Python: How to find all the items greater than some number in an unsorted list (large data set)

Question

Although, similar type of questions have been asked by others, for ex. here, but they differed slightly and didn't really get solve my problem, so here I go again.

I have N lists (N>20,000) and each list contains M lists ( M >20,000), in the following manner ( data is dummy):

Key1: [ [4,3,1], [5,1,0] ...... [43,21,0 ] ]   # List 1 with collection of M smaller lists
:
:
KeyN: [ [5,4,1], [55,1,1] ...... [ 221, 0, 0] ] # Nth list

Data is unsorted. Iterating over a list of threshold values one by one, say Threshold =[2, 3, 5, 7, 8], where threshold is applied over middle element, I want to extract all the elements, for all the keys, greater than the threshold value. For ex. going by the data I wrote above, Threshold = 2 would yield

 For Key1: [ [4,3,1], [43,21,0]]
 :
 : 
 For KeyN: [[5,4,1]]

And similarly for other threshold values too. Since, there are too many lists, my observation is that sorting is contribute to lot of overhead and hence I want to avoid it. What is the optimum method of doing this in python ?. One additional important point is that, I am constructing the data myself, so possibly there is a better data structure to store the data to begin with. I am currently storing the data in the form of PersistentList within a Btree container in ZODB, which was suggested here . Following is a snippet of the code used for it:

for Gnodes in G.nodes():      # Gnodes iterates over N values 
    Gvalue = someoperation(Gnodes)
    for Hnodes in H.nodes():  # Hnodes iterates over N values 
        Hvalue =someoperation(Hnodes,Gnodes)
        score = SomeOperation on (Gvalue,Hvalue)
        btree_container.setdefault(Gnodes, PersistentList()).append([Hnodes, score, -1 ])
    transaction.savepoint(True)  
transaction.commit()

Any suggestions on what should be the most efficient way of doing it? Is sorting first indeed the optimum way ?

What is the source of the data? File? Are they uniform integers or ints and floats? — the wolf, Jul 01 '12 at 01:52
As pointed out in the original post, I am generating the data using the above mentioned code. As soon as list for one key is done, it is temporarily written to the disk using the `savepoint()` method. Elements in the inner smaller list are of the following format, `[int, float, zero or 1]`. The range of the `int` variable is from 0 to M and has all the integers in between appearing in ascending order already i.e. from 0 to M because of the way data is being written. — R.Bahl, Jul 01 '12 at 01:58

Mechanical snail · Answer 1 · 2012-07-01T02:33:24.020

4

Use a generator comprehension:

(sublist for sublist in Key1 if sublist[1] > Threshold)
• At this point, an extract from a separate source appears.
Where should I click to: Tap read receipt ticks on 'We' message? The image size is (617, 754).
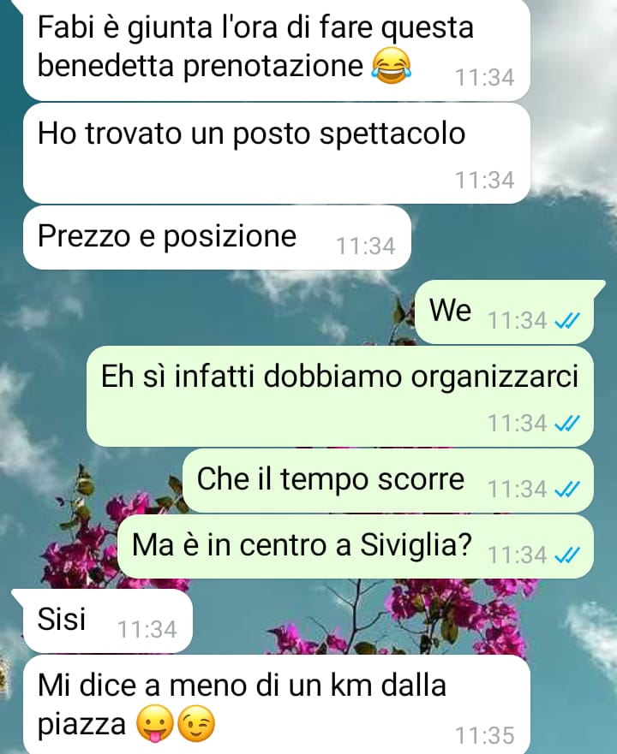567,321
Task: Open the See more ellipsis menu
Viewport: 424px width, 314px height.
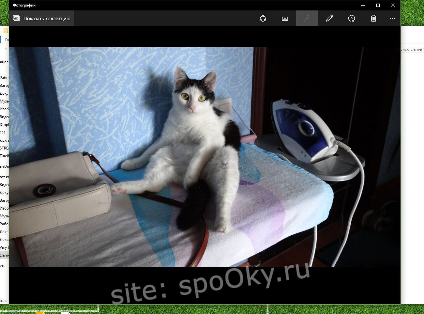Action: [x=392, y=19]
A generator only computes elements on demand, and since it goes through the elements of the list in order, there's no need to sort. (That is, it runs in linear time on the length of each Keyn, rather than M*log(M) for sorting.)
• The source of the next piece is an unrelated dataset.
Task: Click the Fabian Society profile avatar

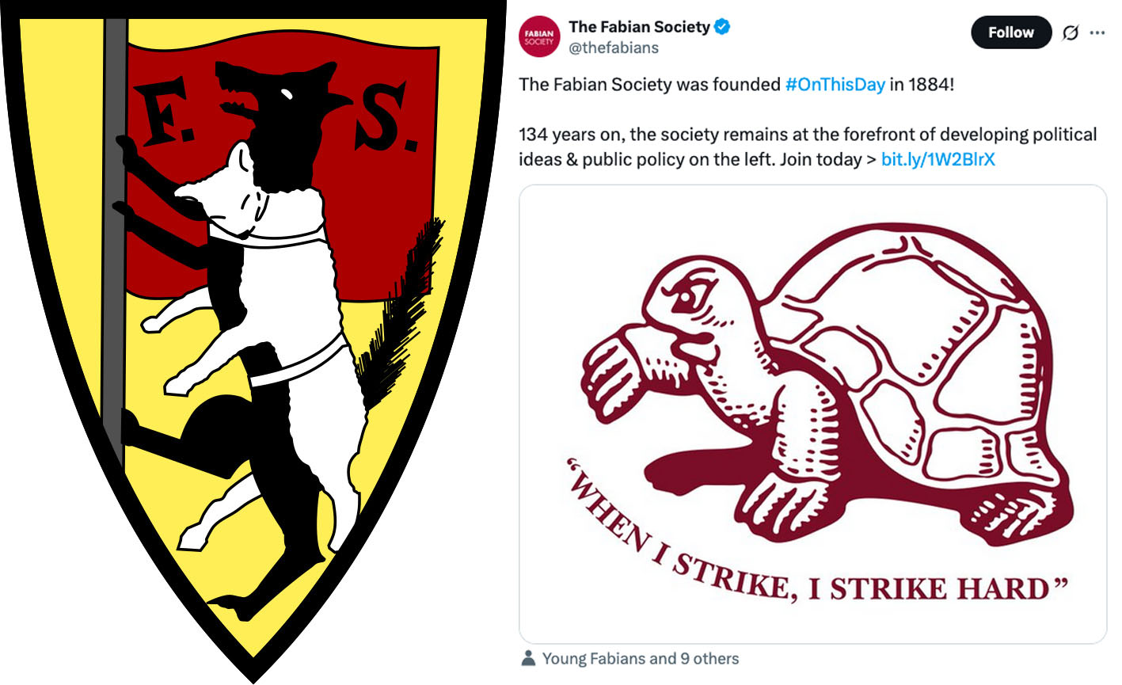Action: tap(539, 36)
Equivalently, in functional style (only equivalent in Python 3; for Python 2, use itertools.ifilter):

filter(lambda sublist: sublist[1] > Threshold, Key1)

If your Keyn lists are stored in a list (or other subscriptable object), you can process them all at once (some alternative styles shown):

filtered_Keys = [(sublist for sublist in Key if sublist[1] > Threshold)
    for Key in Keys
]

or

filtered_Keys = list(map(
    lambda Key: filter(lambda sublist: sublist[1] > Threshold, Key1),
    Keys
))

Performance of this method relative to sorting

Whether this method is faster than sorting depends on M and the number of thresholds T you have. The running time (for each Key list) is O(M * T). If you sort the list (O(M * log(M))), then you can use binary search for each threshold, giving an overall running time of O(M * log(M) + T * log(M)) = O(max(M, T) * log(M)). Sorting is faster when T is sufficiently large relative to M. We can't know the constants a priori, so test both ways to see whether one is faster given your data.

If neither is fast enough, consider writing your own linear-time sort. For example, radix sort can be generalized to work on (non-negative) floats. If you're really concerned about performance here, you might have to write this as a C or Cython extension.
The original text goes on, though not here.